For deeper understanding of the OpenBMC logging subsystem, it may be useful to
read the manpages for man 1 journalctl
and man 3 sd_journal_send
. Generally
accepted log-levels and their definition is historically documented in
man 3 syslog
.
The pre-C++20 logging APIs presented by phosphor-logging are
phosphor::logging::log
. The basic format of a log call is:
log<level>("A message", entry("TAG0=%s", "value"), entry("TAG1=%x", 2));
Each log call has a level or priority, which corresponds to syslog priorities, such as 'debug', 'info', 'emergency', a free-form message string, and any number of entries, which are key-value pairs of data.
The 'key' of an entry is an upper-case tag for the data along with a printf-style format string for the data. Journald imposes some restrictions on the tag: it must be all capital letters, numbers, or underscores and must not start with an underscore. Unfortunately, if these restrictions are not followed or the printf string is invalid for the data, the code will compile but journald may silently drop the log request (or pieces of it).
It is highly discouraged to dynamically create the free-form message string because the contents are then, effectively, unstructured.
The post-C++20 logging APIs presented by phosphor-logging are lg2::log
. The
basic format of a log call is:
lg2::level("A {TAG0} occured.", "TAG0", "foo"s, "TAG1", lg2::hex, 2);
Each log call has a level or priority, but the level is indicated by the
function call name (such as lg2::debug(...)
). The log call also has a
free-form message string and any number of entries indicated by 2 or 3 argument
sets:
- key name (with the same
[_A-Z0-9]
requirements imposed by journald). - [optional] set of format flags
- data value
The free-form message may also optionally contain brace-wrapped key names, for
which the message will be dynamically modified to contain the formatted value in
place of the {KEY}
. This enables human-friendly message strings to be formed
without relying on verbose journald output modes.

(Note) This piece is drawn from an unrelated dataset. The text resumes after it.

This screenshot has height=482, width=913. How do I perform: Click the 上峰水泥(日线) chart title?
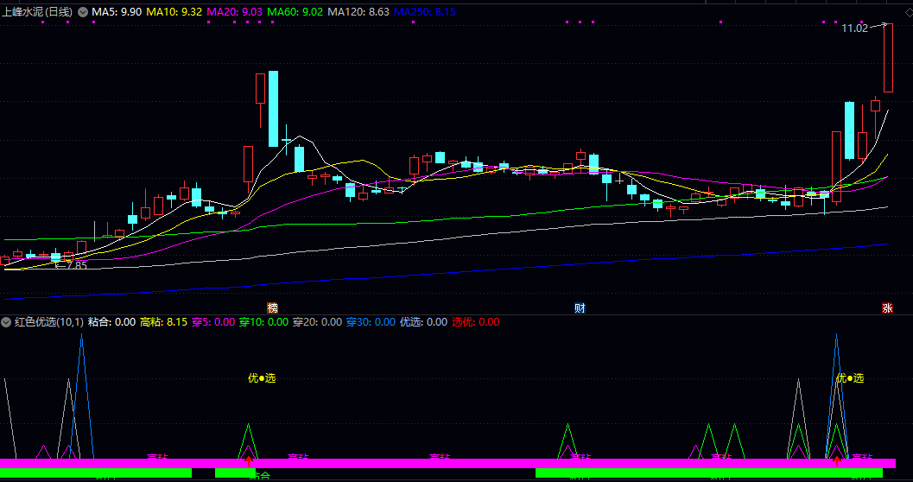tap(38, 12)
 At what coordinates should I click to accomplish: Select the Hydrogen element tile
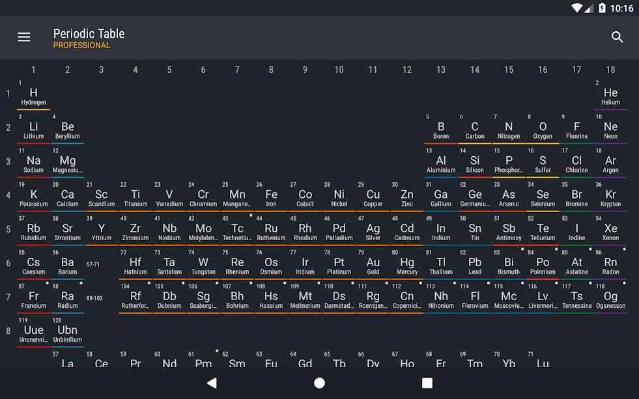click(34, 95)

Note: Since a free-form message with data can be created using the {KEY}
mechanism, no other string formatting libraries are necessary or should be used.
Avoiding the {KEY}
feature causes the journal messages to become unstructured.
Do not use sstream
or {fmt}
to format the message!
The supported format flags are:
bin
,dec
,hex
- The [integer] data should be formatted in the requested manner.
- Decimal is the default.
- Examples:
bin, 0xabcd
->0b1010101111001101
hex, 1234
->0x4d2
field8
,field16
,field32
,field64
- The [integer] data should be padded as if it were a field of specified
bit-length (useful only for
bin
orhex
data). - Examples:
(bin | field8), 0xff
->0b11111111
(hex | field16), 10
->0x000a
- The [integer] data should be padded as if it were a field of specified
bit-length (useful only for
Format flags can be OR'd together as necessary: hex | field32
.
The APIs can handle (and format appropriately) any data of the following types: signed or unsigned integers, floating point numbers, booleans, strings (C-strings, std::strings, or std::string_views), sdbusplus enums, exceptions, and pointers.

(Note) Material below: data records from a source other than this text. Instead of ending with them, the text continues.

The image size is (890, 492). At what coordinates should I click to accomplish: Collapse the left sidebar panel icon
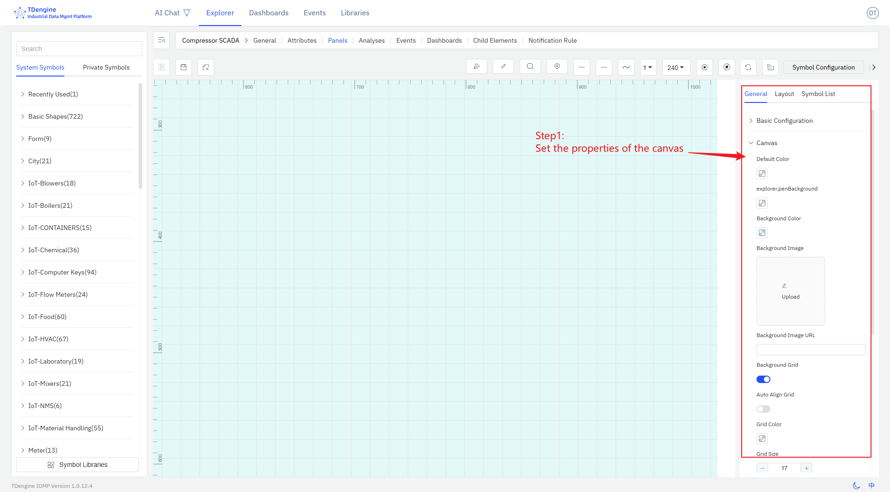tap(161, 40)
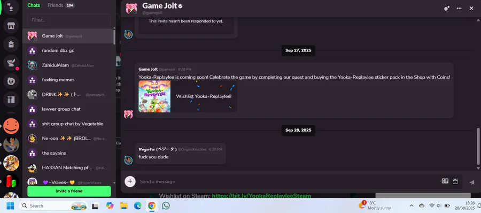The width and height of the screenshot is (481, 213).
Task: Click the Invite a friend button
Action: pyautogui.click(x=69, y=191)
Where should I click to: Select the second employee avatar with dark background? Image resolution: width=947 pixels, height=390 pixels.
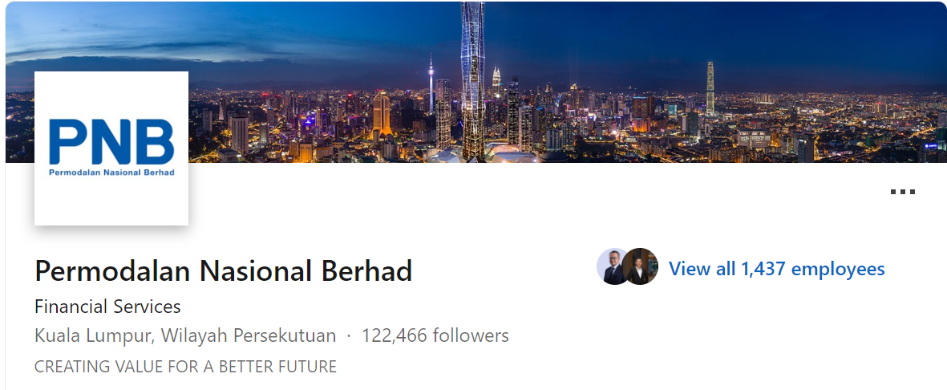pyautogui.click(x=641, y=266)
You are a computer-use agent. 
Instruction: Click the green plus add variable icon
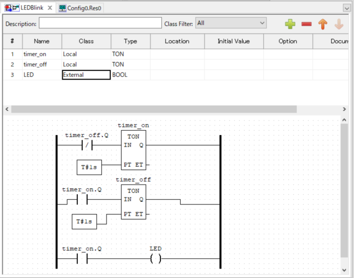pyautogui.click(x=290, y=24)
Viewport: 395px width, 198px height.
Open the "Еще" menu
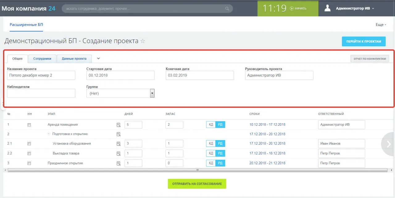[381, 24]
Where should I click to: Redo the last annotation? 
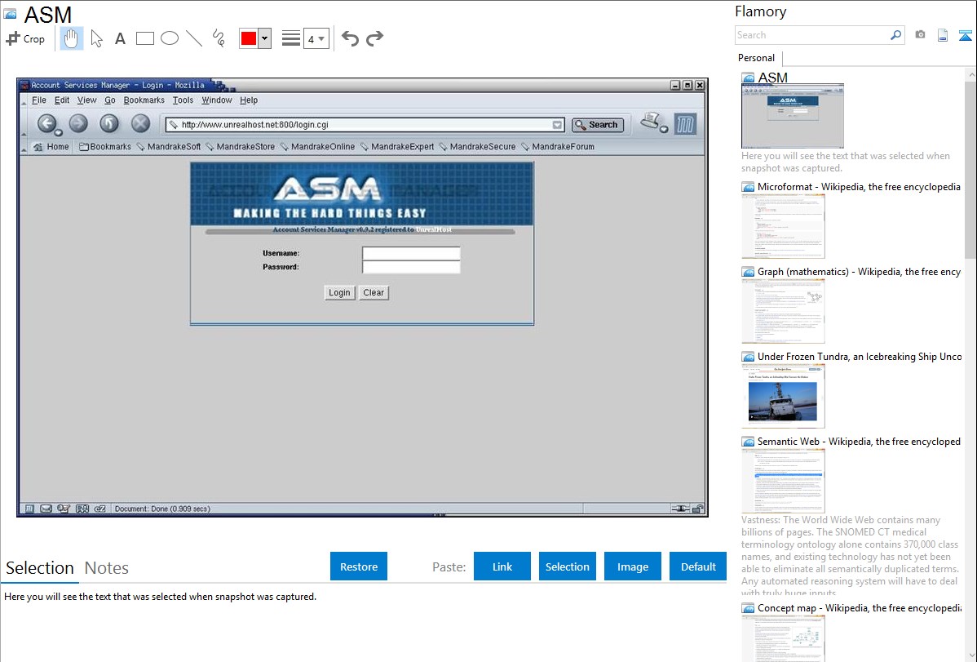[375, 38]
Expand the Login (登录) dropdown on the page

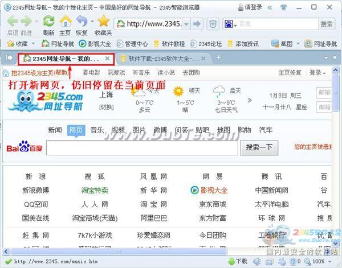(317, 73)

The APIs also perform compile-time analysis of the arguments to give descriptive error messages for incorrect parameters or format flags. Some examples are:
(dec | hex)
yields:error: static assertion failed: Conflicting flags found for value type.
dec
applied to a string yields:error: static assertion failed: Prohibited flag found for value type.
- Missing a key yields:
error: static assertion failed: Found value without expected header field.
- Missing data yields:
error: static assertion failed: Found header field without expected data.

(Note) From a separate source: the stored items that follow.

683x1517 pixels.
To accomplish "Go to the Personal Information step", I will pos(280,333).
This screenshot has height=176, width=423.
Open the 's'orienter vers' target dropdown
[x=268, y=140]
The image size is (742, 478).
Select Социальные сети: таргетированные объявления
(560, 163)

- Missing a message yields:
error: use of deleted function ‘lg2::debug<>::debug()’
The API adds an extra journald key to represent the original message prior to
{KEY}
replacement, which is saved with the LOG2_FMTMSG
key. This is done to
facilitate searching the journal with a known fixed version of the message
(prior to the dynamic replacement).
The journald APIs require that keys (also called data 'headers') may only
contain underscore, uppercase letters, or numbers ([_A-Z0-9]
) and may not
start with underscores. If these requirements are ignored, the journal API
silently drops journal requests. In order to prevent silent bugs, the code
performs compile-time checking of these requirements.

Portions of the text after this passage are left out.